*Requirement*: Every entry should appear in your answer exactly as it does here.

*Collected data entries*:
------------

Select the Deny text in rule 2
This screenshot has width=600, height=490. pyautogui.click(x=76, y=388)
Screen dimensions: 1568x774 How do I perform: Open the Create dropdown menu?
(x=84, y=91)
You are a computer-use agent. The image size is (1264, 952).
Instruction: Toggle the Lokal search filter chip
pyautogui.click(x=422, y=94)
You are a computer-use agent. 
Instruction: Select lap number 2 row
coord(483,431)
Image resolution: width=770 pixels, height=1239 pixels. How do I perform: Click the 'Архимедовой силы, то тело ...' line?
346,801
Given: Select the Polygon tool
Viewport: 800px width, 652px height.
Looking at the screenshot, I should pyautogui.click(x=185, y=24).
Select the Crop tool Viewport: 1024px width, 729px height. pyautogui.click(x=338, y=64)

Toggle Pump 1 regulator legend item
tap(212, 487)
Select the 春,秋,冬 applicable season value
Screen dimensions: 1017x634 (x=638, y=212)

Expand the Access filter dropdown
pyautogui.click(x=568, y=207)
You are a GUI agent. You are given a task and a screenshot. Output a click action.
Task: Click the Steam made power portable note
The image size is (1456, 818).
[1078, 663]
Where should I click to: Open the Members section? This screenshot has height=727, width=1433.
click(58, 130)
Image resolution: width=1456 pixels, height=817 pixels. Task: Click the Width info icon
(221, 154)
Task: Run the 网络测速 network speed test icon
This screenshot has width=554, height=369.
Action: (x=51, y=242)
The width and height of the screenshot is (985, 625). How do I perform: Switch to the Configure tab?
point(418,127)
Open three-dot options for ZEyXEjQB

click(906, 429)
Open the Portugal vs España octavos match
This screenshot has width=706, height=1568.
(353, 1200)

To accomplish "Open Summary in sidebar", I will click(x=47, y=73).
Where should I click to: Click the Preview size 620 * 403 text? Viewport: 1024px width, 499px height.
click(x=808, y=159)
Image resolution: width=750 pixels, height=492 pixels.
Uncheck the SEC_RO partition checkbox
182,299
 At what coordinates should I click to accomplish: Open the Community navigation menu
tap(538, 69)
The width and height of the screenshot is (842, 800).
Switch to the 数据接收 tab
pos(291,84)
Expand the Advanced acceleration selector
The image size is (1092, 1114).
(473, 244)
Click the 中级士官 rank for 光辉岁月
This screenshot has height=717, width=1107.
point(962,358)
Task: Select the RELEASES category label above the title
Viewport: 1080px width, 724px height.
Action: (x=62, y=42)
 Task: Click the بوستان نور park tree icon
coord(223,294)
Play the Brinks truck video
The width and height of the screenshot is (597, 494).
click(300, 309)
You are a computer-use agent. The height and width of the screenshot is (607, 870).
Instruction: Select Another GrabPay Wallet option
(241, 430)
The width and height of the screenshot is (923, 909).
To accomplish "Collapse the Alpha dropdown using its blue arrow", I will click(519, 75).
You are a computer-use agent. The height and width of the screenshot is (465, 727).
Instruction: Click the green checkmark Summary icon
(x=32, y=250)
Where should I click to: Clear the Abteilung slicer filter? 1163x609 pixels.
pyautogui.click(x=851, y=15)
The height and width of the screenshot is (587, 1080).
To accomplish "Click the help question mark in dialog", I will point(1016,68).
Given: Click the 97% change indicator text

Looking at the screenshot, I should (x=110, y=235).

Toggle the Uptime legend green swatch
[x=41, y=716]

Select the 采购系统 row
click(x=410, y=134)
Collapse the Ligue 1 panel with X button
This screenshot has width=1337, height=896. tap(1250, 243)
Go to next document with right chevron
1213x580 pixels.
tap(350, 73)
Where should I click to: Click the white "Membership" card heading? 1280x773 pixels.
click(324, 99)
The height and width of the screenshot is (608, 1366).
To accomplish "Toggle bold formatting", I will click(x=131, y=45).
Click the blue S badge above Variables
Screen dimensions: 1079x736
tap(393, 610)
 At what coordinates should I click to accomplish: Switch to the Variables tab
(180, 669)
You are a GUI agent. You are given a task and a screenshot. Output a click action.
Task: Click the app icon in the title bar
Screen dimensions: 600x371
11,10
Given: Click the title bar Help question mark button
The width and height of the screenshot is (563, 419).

------------

*Final answer*:
Select the Deny text in rule 2
This screenshot has width=600, height=490. pyautogui.click(x=76, y=388)
Screen dimensions: 1568x774 How do I perform: Open the Create dropdown menu?
(x=84, y=91)
You are a computer-use agent. The image size is (1264, 952).
Instruction: Toggle the Lokal search filter chip
pyautogui.click(x=422, y=94)
You are a computer-use agent. 
Instruction: Select lap number 2 row
coord(483,431)
Image resolution: width=770 pixels, height=1239 pixels. How do I perform: Click the 'Архимедовой силы, то тело ...' line?
346,801
Given: Select the Polygon tool
Viewport: 800px width, 652px height.
Looking at the screenshot, I should pyautogui.click(x=185, y=24).
Select the Crop tool Viewport: 1024px width, 729px height. pyautogui.click(x=338, y=64)

Toggle Pump 1 regulator legend item
tap(212, 487)
Select the 春,秋,冬 applicable season value
Screen dimensions: 1017x634 (x=638, y=212)

Expand the Access filter dropdown
pyautogui.click(x=568, y=207)
You are a GUI agent. You are given a task and a screenshot. Output a click action.
Task: Click the Steam made power portable note
The image size is (1456, 818).
[1078, 663]
Where should I click to: Open the Members section? This screenshot has height=727, width=1433.
click(58, 130)
Image resolution: width=1456 pixels, height=817 pixels. Task: Click the Width info icon
(221, 154)
Task: Run the 网络测速 network speed test icon
This screenshot has width=554, height=369.
Action: (x=51, y=242)
The width and height of the screenshot is (985, 625). How do I perform: Switch to the Configure tab?
point(418,127)
Open three-dot options for ZEyXEjQB

click(906, 429)
Open the Portugal vs España octavos match
This screenshot has width=706, height=1568.
(353, 1200)

To accomplish "Open Summary in sidebar", I will click(x=47, y=73).
Where should I click to: Click the Preview size 620 * 403 text? Viewport: 1024px width, 499px height.
click(x=808, y=159)
Image resolution: width=750 pixels, height=492 pixels.
Uncheck the SEC_RO partition checkbox
182,299
 At what coordinates should I click to accomplish: Open the Community navigation menu
tap(538, 69)
The width and height of the screenshot is (842, 800).
Switch to the 数据接收 tab
pos(291,84)
Expand the Advanced acceleration selector
The image size is (1092, 1114).
(473, 244)
Click the 中级士官 rank for 光辉岁月
This screenshot has height=717, width=1107.
point(962,358)
Task: Select the RELEASES category label above the title
Viewport: 1080px width, 724px height.
Action: (x=62, y=42)
 Task: Click the بوستان نور park tree icon
coord(223,294)
Play the Brinks truck video
The width and height of the screenshot is (597, 494).
click(300, 309)
You are a computer-use agent. The height and width of the screenshot is (607, 870).
Instruction: Select Another GrabPay Wallet option
(241, 430)
The width and height of the screenshot is (923, 909).
To accomplish "Collapse the Alpha dropdown using its blue arrow", I will click(519, 75).
You are a computer-use agent. The height and width of the screenshot is (465, 727).
Instruction: Click the green checkmark Summary icon
(x=32, y=250)
Where should I click to: Clear the Abteilung slicer filter? 1163x609 pixels.
pyautogui.click(x=851, y=15)
The height and width of the screenshot is (587, 1080).
To accomplish "Click the help question mark in dialog", I will point(1016,68).
Given: Click the 97% change indicator text

Looking at the screenshot, I should (x=110, y=235).

Toggle the Uptime legend green swatch
[x=41, y=716]

Select the 采购系统 row
click(x=410, y=134)
Collapse the Ligue 1 panel with X button
This screenshot has width=1337, height=896. tap(1250, 243)
Go to next document with right chevron
1213x580 pixels.
tap(350, 73)
Where should I click to: Click the white "Membership" card heading? 1280x773 pixels.
click(324, 99)
The height and width of the screenshot is (608, 1366).
To accomplish "Toggle bold formatting", I will click(x=131, y=45).
Click the blue S badge above Variables
Screen dimensions: 1079x736
tap(393, 610)
 At what coordinates should I click to accomplish: Switch to the Variables tab
(180, 669)
You are a GUI agent. You are given a task and a screenshot. Output a click action.
Task: Click the app icon in the title bar
Screen dimensions: 600x371
11,10
Given: Click the title bar Help question mark button
The width and height of the screenshot is (563, 419).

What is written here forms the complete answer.